El fanatismo, hermano del fundamentalismo es la alfombra sobre la cual se ha cocido este enfrentamiento con un resultado que no quieren aceptar

Los partidarios radicales de Trump no son descerebrados desorganizados, sino que muchos de ellos son obedientes fieles de asociaciones ultrafanáticas. Las religiones tienen el riesgo de la deriva interna, y ninguna de ellas está exenta, tampoco el pacífico budismo. Los fanatismos ocupan varios volúmenes en el espléndido estudio del experto Scott Appleby (Fundamentalism Project), a quien conocí en Ancona hace años y me decía: "Miriam, todos podemos ser fanáticos de cualquier cosa, protejámonos porque lo que a ti te hace bien, puede acabar siendo letal". El fanatismo, hermano del fundamentalismo es la alfombra sobre la cual se ha cocido este enfrentamiento con un resultado que no quieren aceptar. El ataque al Capitolio es una insurrección cocinada a fuego lento, y hay algunos instigadores con nombres y apellidos. Uno de ellos es el político Stephen K. Bannon, exasesor de Trump, exdirector de Breitbart News y mecenas del muro entre los EE.UU. y México, entre otras perlas.

Bannon ha publicado, tres días antes de los hechos en Washington, una larga entrevista al arzobispo polémico y radicalizado Carlo Maria Viganò, el mismo que hace campaña contra el Papa Francisco y que reza por Trump. Todo el mundo puede rezar por quien quiera. Trump tiene votantes sensatos, y tiene seguidores dentro de las filas de varias religiones. Sin ser él católico (Biden en cambio lo es), cuenta con la bendición de muchos católicos que lo ven como un fiel defensor de los valores que dicen promover. La entrevista no habla de estos, sino de los radicalizados.

La entrevista del política exasesor de Trump, Steve Bannon, al exnuncio Viganò es un panfleto de seis páginas, que después de escribir este artículo borraré de mi ordenador, no vaya a ser que el veneno que contiene se extienda y anule los otros documentos que tengo custodiados.

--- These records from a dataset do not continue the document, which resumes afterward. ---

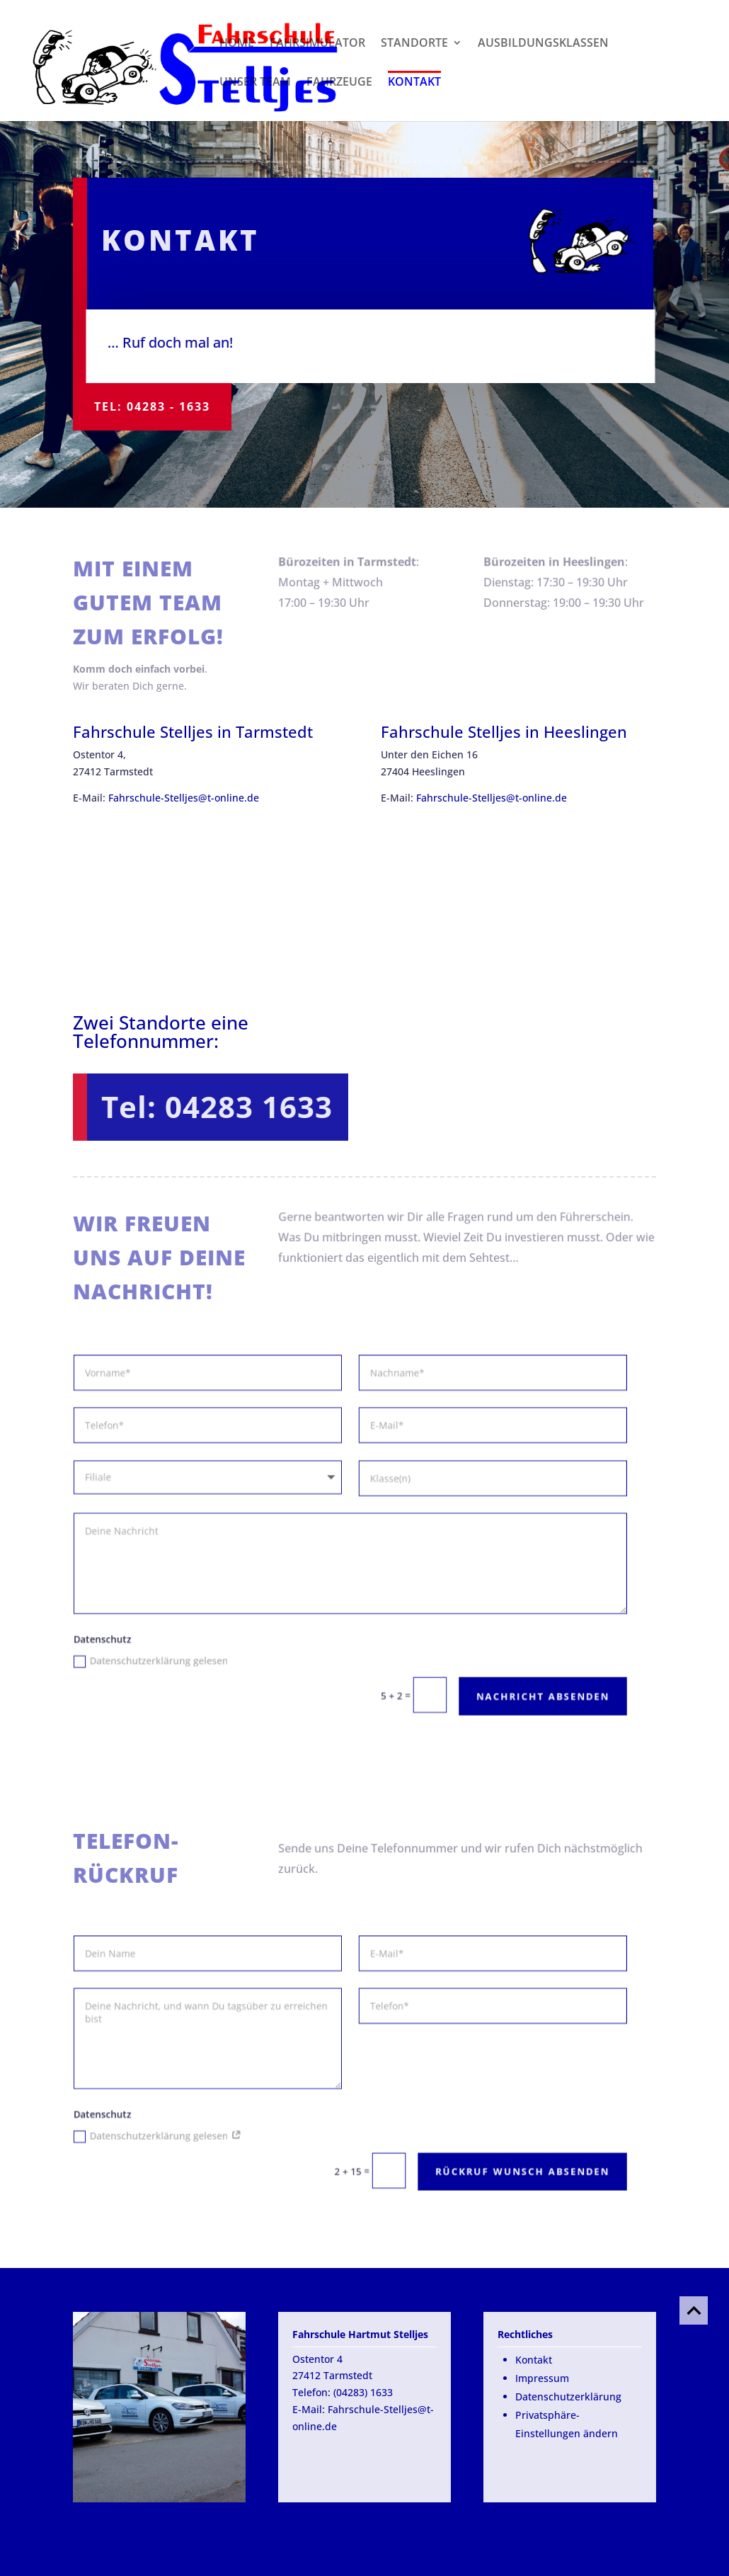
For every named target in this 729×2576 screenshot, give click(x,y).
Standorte (414, 44)
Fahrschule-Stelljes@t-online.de (183, 797)
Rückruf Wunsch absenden (506, 2166)
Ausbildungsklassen (543, 44)
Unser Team (255, 82)
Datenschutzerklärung (568, 2396)
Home (236, 44)
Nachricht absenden (525, 1690)
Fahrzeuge (339, 82)
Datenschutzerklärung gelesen (148, 1656)
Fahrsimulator (317, 44)
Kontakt (414, 81)
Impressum (542, 2378)
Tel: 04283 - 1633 (152, 406)
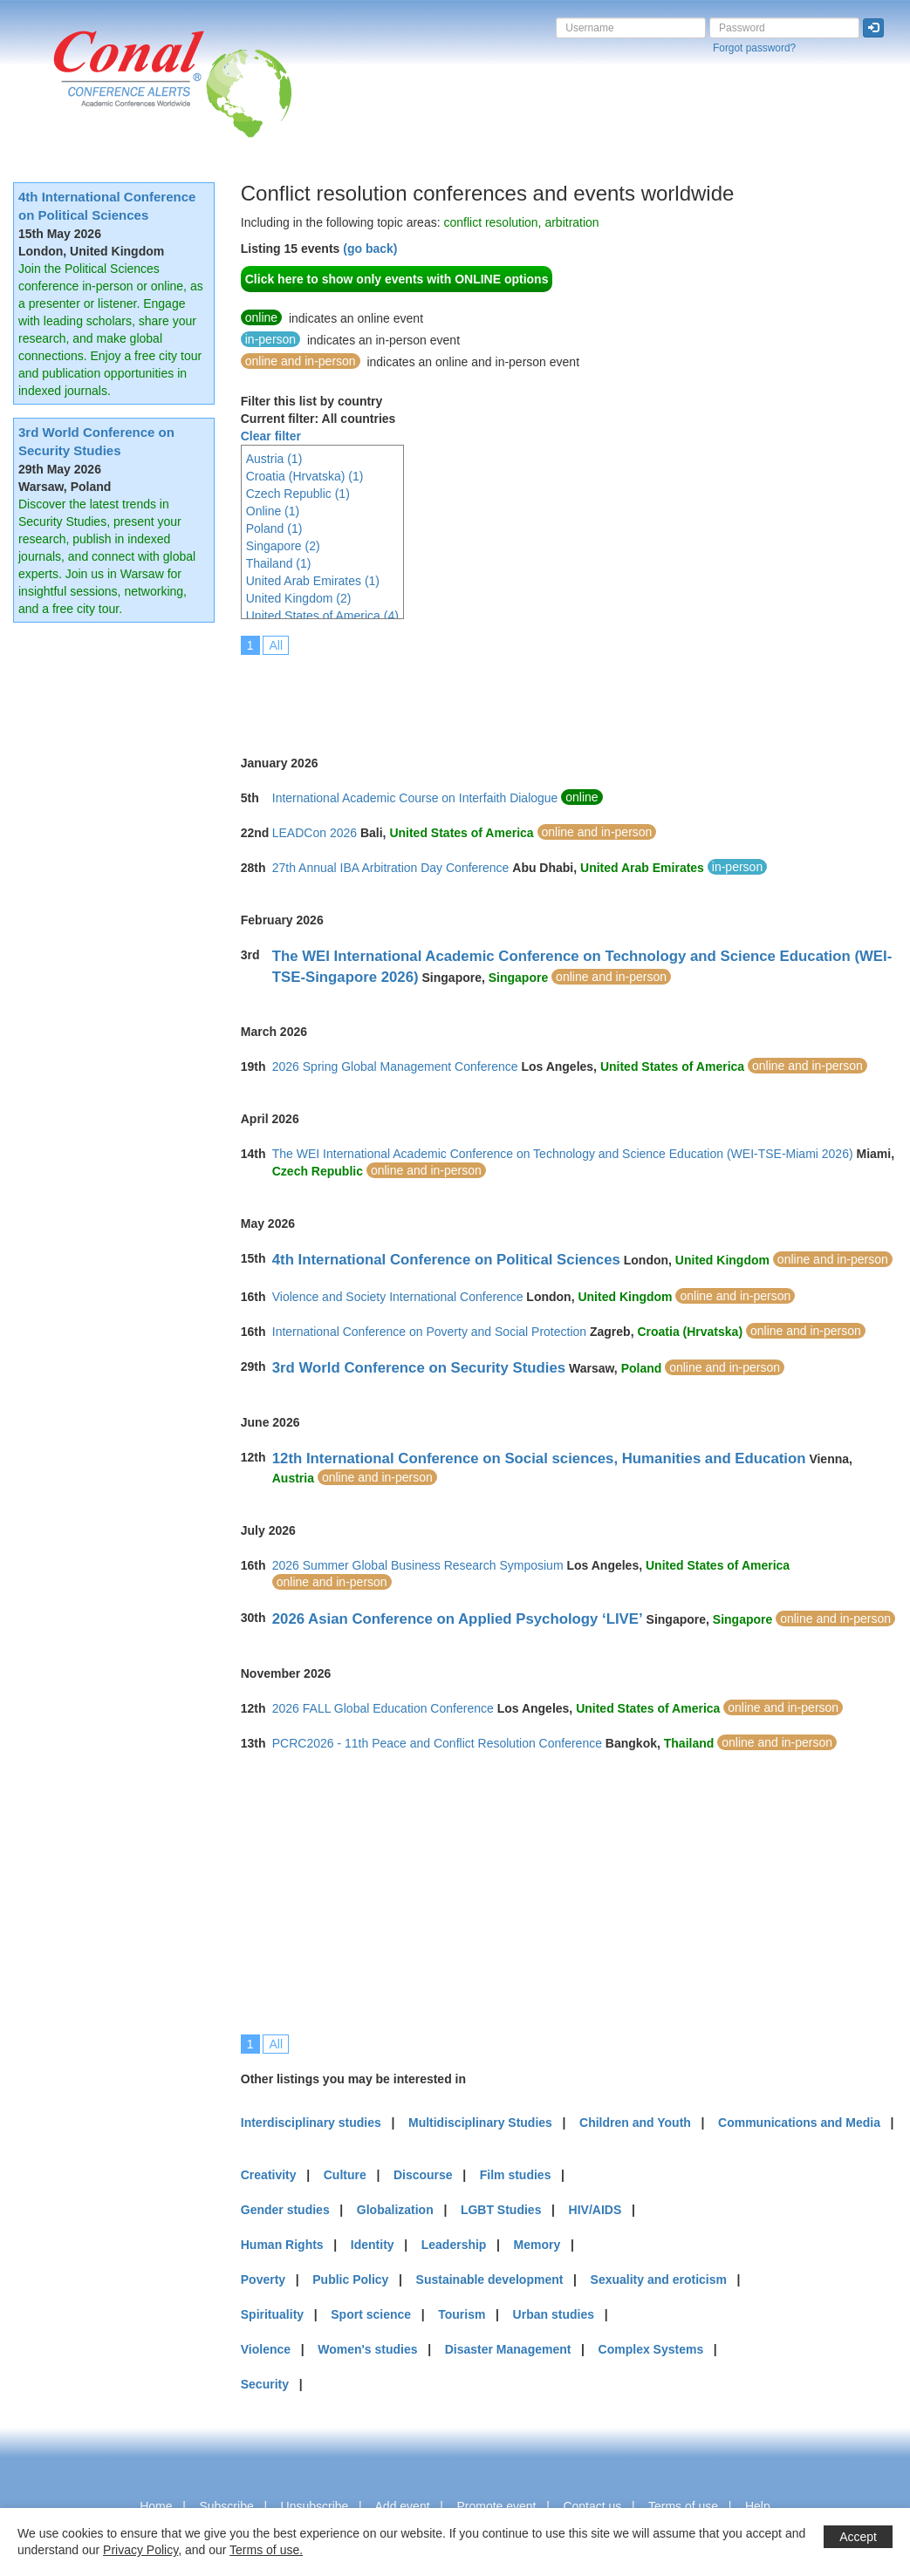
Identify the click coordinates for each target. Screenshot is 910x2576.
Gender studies (285, 2210)
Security (265, 2384)
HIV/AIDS (595, 2210)
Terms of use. (266, 2550)
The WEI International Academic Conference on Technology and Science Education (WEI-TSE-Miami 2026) (562, 1154)
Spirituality (272, 2314)
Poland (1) (274, 528)
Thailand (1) (278, 563)
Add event (402, 2506)
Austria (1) (274, 459)
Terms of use (683, 2506)
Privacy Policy (140, 2550)
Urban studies (553, 2314)
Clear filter (271, 436)
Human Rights (282, 2245)
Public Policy (350, 2279)
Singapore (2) (283, 546)
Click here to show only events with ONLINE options (397, 279)
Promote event (496, 2506)
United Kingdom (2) (299, 598)
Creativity (269, 2175)
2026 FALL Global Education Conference (383, 1708)
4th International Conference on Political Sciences (446, 1259)
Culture (345, 2175)
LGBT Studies (501, 2210)
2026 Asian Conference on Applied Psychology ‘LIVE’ (457, 1619)
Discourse (423, 2175)
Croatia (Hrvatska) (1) (305, 476)
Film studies (515, 2175)
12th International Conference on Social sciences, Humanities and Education (539, 1458)
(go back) (370, 249)
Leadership (454, 2245)
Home (156, 2506)
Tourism (461, 2314)
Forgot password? (754, 48)
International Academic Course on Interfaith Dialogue (415, 798)
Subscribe (226, 2506)
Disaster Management (508, 2349)
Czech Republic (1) (298, 494)
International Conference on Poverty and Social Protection (429, 1332)
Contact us (592, 2506)
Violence (266, 2349)
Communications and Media (799, 2123)
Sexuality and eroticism (659, 2279)
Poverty (263, 2279)
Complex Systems (651, 2349)
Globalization (395, 2210)
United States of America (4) (322, 616)
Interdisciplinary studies (311, 2123)
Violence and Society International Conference (397, 1297)
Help (757, 2506)
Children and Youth (635, 2123)
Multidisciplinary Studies (480, 2123)
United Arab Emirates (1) (313, 581)
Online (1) (272, 511)
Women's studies (367, 2349)
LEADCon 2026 (314, 833)
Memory (537, 2245)
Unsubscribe (315, 2506)
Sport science (371, 2314)
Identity (372, 2245)
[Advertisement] (558, 693)
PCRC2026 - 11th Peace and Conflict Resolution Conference (437, 1743)
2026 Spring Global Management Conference (395, 1066)
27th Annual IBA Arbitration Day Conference (391, 868)
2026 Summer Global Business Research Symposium (418, 1565)
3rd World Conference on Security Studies (418, 1368)
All (276, 645)
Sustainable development (490, 2279)
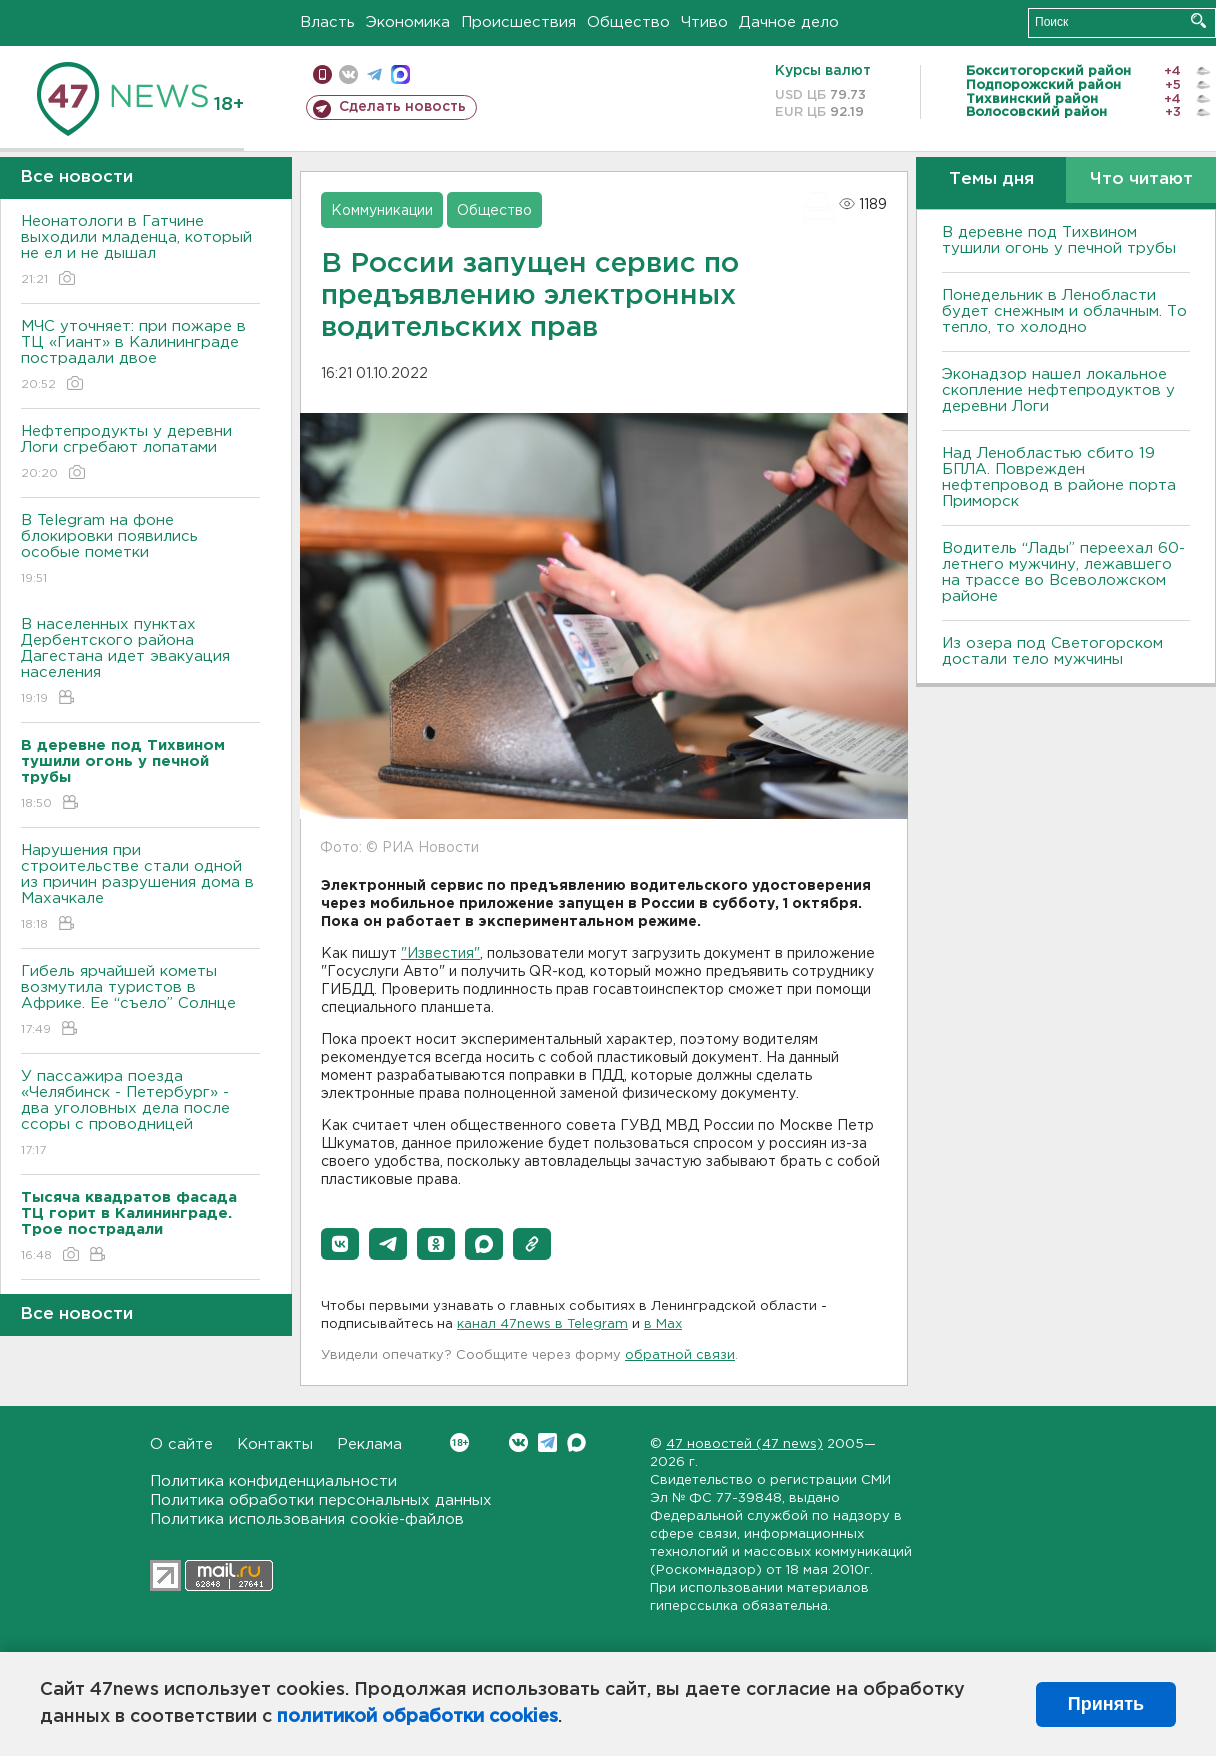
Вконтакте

Desprende un odio visceral y atávico, con frases dignas de los fariseos más recalcitrantes, que por fuera se dicen puros y por dentro mejor no hacerles ningún scanner.

Los partidarios radicales de Trump no son descerebrados desorganizados, sino que muchos de ellos son obedientes fieles de asociaciones ultrafanáticas

En la entrevista Viganò dice: "Claro está que Bergoglio considera a Trump su principal adversario, el obstáculo que debe desaparecer a fin de que el Gran Reset se ponga en marcha". Tenemos por una parte la administración Trump, que está alineada con los valores tradicionales que comparten los católicos. Por otra, tenemos a Biden y el estado profundo (deep state) con una agenda perversa, antihumana, anticristiana e infernal. A los que luchan con coraje por defender los derechos de Dios, de la Nación y de la Familia, Dios les asegura su protección". Viganò, con esta instigación a la lucha y a la confrontación, ha sido un elemento más en la creación del hummus de la insurrección. Las palabras no son inocentes, ni los partidarios de Trump en el Capitolio se han autoenviado a la lucha. Hay alguien que mueve los hilos, y no lo hace angelicalmente. Y esta no es una batallita interna eclesial, sino una dramática situación que ya ha dejado muertos. El peligro viene de los extremos. Y la gente se posiciona en los extremos porque no ve un punto medio dónde descansar. Alguien tendría que pensar y cultivarlo más.